# Form 1040 help...



## dmjun (Aug 18, 2016)

I am currently living and working here in South Korea. 

I am trying to file my 1040 and 2555-EZ. 

I am working as an English teacher so my income is under $30,000 per year. 

I was able to fill out the 2555-EZ without any problems as it seems quite straight forward but am having some difficulties with form 1040. 

On form 1040, page 1, it all just seems like zeros except my income in us dollars. I am having problems with page 2. 

Are there any examples or just a straight forward standard for filling out the second page??

I'm so confused with #40 down. 

Any help would be really appreciated. 

Thank you in advance.

D


----------



## Bevdeforges (Nov 16, 2007)

The form 2555-EZ tells you where to put the numbers you arrive at on the form 1040.

Your income in US $ goes on line 7 (and should be the same number you used on the 2555-EZ to calculate your FEIE unless this is your first year (and thus a partial year) in Korea. The figure from line 18 of the 2555-EZ goes in parentheses on line 21 of the 1040 like it says on the form.
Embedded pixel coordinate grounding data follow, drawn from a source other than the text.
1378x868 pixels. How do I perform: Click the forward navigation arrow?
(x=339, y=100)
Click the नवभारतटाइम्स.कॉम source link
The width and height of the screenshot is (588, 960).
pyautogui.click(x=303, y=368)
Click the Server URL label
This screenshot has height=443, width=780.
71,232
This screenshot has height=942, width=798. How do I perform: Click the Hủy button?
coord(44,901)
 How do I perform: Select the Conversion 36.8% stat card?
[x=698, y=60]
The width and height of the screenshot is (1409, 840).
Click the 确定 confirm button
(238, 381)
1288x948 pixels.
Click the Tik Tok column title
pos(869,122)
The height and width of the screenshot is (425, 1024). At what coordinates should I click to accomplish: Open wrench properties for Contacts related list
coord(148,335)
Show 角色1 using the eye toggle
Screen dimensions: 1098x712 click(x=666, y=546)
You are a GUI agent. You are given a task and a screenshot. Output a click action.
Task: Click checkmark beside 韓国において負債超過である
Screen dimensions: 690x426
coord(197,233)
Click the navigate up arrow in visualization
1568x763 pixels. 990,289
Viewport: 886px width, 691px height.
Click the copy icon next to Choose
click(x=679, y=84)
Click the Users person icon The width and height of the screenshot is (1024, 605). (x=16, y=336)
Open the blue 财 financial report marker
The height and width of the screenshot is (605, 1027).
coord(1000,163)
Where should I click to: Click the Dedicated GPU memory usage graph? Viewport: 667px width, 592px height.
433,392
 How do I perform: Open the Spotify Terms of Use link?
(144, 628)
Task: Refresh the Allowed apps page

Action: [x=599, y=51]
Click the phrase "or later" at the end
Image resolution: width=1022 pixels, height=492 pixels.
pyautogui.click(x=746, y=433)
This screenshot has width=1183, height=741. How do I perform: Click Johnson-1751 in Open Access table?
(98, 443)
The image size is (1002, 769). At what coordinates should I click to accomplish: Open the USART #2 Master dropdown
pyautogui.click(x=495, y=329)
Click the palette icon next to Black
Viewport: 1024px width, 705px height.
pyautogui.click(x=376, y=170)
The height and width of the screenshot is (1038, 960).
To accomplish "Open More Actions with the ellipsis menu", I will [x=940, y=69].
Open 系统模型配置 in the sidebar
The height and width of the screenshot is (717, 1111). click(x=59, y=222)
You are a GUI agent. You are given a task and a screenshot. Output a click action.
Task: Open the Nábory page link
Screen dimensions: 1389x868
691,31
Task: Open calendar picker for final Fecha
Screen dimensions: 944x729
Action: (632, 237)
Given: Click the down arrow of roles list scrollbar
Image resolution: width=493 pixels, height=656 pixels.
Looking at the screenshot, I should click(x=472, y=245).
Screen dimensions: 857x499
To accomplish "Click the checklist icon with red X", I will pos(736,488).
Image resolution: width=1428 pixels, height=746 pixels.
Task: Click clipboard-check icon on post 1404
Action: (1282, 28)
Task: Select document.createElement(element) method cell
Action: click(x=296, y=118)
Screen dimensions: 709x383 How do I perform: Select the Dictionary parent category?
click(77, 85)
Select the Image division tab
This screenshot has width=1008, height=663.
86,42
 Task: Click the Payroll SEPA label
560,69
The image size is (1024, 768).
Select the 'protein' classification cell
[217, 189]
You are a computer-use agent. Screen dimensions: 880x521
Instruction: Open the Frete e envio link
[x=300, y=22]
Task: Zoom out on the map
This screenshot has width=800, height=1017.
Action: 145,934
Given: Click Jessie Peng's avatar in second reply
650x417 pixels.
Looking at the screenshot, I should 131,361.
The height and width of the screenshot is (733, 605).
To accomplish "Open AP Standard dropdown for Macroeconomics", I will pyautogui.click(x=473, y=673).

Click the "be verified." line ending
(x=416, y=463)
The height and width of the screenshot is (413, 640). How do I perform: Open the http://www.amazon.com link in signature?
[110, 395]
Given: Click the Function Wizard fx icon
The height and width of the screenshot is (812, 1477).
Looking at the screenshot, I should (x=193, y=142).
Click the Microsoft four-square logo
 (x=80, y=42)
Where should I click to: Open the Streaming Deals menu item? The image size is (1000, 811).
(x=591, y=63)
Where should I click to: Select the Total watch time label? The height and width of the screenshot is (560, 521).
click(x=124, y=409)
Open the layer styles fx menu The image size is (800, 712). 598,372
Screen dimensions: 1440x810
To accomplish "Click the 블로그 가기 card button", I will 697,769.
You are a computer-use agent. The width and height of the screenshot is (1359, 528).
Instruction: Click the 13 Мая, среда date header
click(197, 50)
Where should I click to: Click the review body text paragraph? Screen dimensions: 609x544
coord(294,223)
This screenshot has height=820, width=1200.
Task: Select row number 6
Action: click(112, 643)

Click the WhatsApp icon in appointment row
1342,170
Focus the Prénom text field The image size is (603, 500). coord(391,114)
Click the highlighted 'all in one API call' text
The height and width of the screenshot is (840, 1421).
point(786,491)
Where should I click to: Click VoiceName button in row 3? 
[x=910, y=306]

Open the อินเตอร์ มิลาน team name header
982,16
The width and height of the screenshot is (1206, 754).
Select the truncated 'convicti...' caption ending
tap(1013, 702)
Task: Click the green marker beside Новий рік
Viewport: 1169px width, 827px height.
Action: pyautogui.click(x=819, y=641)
You subtract line 21 from the total of the other lines above that (most of which will probably be 0 or blank) and then carry that down to line 37. Turn over the form, copy the figure from line 37 to line 38 and just follow the instructions down the rest of the form, leaving any line blank that doesn't apply to you. Basically, you'll probably just fill out lines 41, 42 and 43. As long as line 43 turns out to be zero, put 0 in line 44, and again in line 78. Sign the forms and send them in.

If you want examples of how to fill out the forms, take a look at Pub 54 (for overseas taxpayers, but be aware that the examples they include are probably way more complicated than your forms), or Pub 17.
Cheers,
Bev


----------